What is the likely treatment if i am diagnosed with MODY - do you know?


----------



## rebrascora (Nov 29, 2022)

MODY is quite rare and I believe it is usually managed via oral meds, but as with everything diabetes related there is a lot of variability. 
Do mention to the specialist that your levels are going this high during and after football. They do really need to know that and they are the best person to advise you whether it is safe to continue.

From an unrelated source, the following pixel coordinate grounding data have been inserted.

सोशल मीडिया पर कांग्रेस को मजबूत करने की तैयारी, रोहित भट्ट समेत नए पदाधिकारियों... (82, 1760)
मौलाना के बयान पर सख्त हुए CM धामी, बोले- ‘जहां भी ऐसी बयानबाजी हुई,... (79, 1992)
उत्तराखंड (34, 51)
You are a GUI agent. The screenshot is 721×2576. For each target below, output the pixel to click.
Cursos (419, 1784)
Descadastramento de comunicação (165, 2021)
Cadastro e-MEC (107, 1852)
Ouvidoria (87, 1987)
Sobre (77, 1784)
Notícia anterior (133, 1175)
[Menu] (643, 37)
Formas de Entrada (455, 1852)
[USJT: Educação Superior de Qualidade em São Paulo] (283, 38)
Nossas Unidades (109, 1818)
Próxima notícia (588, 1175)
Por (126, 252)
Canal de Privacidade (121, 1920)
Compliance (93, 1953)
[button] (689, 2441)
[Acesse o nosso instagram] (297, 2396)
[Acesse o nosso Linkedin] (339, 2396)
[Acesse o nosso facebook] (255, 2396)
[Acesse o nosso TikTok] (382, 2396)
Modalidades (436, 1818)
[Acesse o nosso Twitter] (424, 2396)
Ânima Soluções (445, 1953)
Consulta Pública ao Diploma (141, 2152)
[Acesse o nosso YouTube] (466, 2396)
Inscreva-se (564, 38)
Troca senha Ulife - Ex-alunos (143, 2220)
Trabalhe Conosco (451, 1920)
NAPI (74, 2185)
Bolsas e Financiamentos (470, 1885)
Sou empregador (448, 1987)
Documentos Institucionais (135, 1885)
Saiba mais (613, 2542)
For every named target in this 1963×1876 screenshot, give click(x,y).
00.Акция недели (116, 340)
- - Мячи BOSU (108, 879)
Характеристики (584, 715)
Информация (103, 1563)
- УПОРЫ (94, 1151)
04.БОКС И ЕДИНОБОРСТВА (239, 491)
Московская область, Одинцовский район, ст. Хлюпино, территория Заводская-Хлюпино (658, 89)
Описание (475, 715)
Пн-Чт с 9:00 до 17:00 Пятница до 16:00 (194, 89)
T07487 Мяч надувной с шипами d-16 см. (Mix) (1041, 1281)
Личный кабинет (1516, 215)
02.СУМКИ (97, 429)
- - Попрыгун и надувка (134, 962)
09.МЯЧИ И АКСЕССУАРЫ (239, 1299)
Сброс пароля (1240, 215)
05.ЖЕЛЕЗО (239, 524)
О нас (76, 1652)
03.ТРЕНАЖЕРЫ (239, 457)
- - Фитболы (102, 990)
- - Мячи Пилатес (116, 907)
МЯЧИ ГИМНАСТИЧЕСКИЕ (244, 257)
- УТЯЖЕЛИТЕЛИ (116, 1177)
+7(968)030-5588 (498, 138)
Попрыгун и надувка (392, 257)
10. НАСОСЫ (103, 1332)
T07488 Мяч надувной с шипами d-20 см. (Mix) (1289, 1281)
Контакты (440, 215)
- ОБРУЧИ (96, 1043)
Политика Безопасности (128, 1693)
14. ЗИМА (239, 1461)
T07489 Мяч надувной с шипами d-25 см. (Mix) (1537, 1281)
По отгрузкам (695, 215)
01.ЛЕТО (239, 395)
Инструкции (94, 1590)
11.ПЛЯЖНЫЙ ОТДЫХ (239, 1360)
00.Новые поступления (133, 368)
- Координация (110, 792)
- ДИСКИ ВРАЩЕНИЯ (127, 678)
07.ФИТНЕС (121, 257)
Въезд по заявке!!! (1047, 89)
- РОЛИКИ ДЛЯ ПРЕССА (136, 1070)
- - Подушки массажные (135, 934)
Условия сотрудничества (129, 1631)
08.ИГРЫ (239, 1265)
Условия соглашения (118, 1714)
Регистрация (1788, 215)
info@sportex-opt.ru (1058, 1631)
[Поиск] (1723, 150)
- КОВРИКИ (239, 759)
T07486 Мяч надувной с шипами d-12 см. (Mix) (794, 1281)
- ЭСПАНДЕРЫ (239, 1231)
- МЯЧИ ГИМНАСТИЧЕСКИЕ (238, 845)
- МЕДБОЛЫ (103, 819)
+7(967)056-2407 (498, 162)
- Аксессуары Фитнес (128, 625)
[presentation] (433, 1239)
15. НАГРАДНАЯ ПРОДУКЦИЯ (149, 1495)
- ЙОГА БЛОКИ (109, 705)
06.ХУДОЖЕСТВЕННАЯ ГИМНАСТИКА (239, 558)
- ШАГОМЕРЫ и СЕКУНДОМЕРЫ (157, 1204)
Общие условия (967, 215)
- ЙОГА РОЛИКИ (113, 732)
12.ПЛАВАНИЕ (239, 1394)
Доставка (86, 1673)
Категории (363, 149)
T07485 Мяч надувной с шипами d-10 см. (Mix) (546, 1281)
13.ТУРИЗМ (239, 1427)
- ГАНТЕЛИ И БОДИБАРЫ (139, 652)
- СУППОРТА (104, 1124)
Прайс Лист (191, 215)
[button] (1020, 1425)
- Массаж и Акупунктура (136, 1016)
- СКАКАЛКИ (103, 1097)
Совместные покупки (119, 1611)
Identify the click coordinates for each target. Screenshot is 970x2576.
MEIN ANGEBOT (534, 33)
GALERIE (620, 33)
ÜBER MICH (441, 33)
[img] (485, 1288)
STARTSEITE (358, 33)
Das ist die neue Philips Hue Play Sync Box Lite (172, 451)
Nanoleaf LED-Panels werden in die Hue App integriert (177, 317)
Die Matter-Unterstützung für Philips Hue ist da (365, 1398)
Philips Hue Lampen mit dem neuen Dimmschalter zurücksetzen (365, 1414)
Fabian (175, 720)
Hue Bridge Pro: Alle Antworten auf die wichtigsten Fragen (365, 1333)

Obviously, if you are LADA, you will eventually need insulin and I think this is the more likely scenario in my non medical opinion. Generally it is better to start sooner rather than later with small doses of insulin to try to preserve your remaining insulin producing beta cells. You should not be frightened of insulin and it will certainly enable you to eat a more varied diet as well as curb those high levels during football but it will take time to find the right balance with doses.


----------



## travellor (Nov 29, 2022)

eddymyers said:


> before eating my salad i took a freestyle Libre scan at 8.3, then an hour later i was up to 9.7, then an hour later again i was 8.4, an hour after that one i was 8.6...
> 
> I generally seem to wake up at low/mid 6 then before breakfast i rise to 7ish, then after lunch up to 8ish with the possible spikes of up to 9/high 9 before coming down to 7s again until tea time when i will go back up to 8ish with a low carb meal (recipe says roughly 30g or less of carbs).
> 
> ...



That certainly shows there is some insulin at work, but I'm freely going to admit I'm way in over my head now.
I would certainly say it needs more investigation, but always be upfront that you are low carbing.
It slews the BG, not bad, not good, but it's a curve ball you HCP needs to take into account.
Let us know how you are getting on, and keep enjoying that football!


----------



## Drummer (Nov 29, 2022)

@eddymyers  - you list the carbs you eat, but not the protien and fat - are you trying to eat just the foods which would elevate blood glucose, or actively avoiding meat fish eggs etc?
I know that my first meal should be the lowest in carbs but should have some to stop my liver being helpful.
Usually I have two normal meals, so it could be steak and mushrooms or a chop and stirfry early on, and I eat again 12 hours or so later and might have the yoghurt and berries for dessert in the evening.
Exercise elevates my BG but not as much as it used to - but I have slowed down quite a bit in the last few years.


----------



## Kreator (Nov 29, 2022)

@eddymyers all I'd say is I tried Freestyle Libre as a free trial in the summer - just to see what was happening (In Remmision by the way)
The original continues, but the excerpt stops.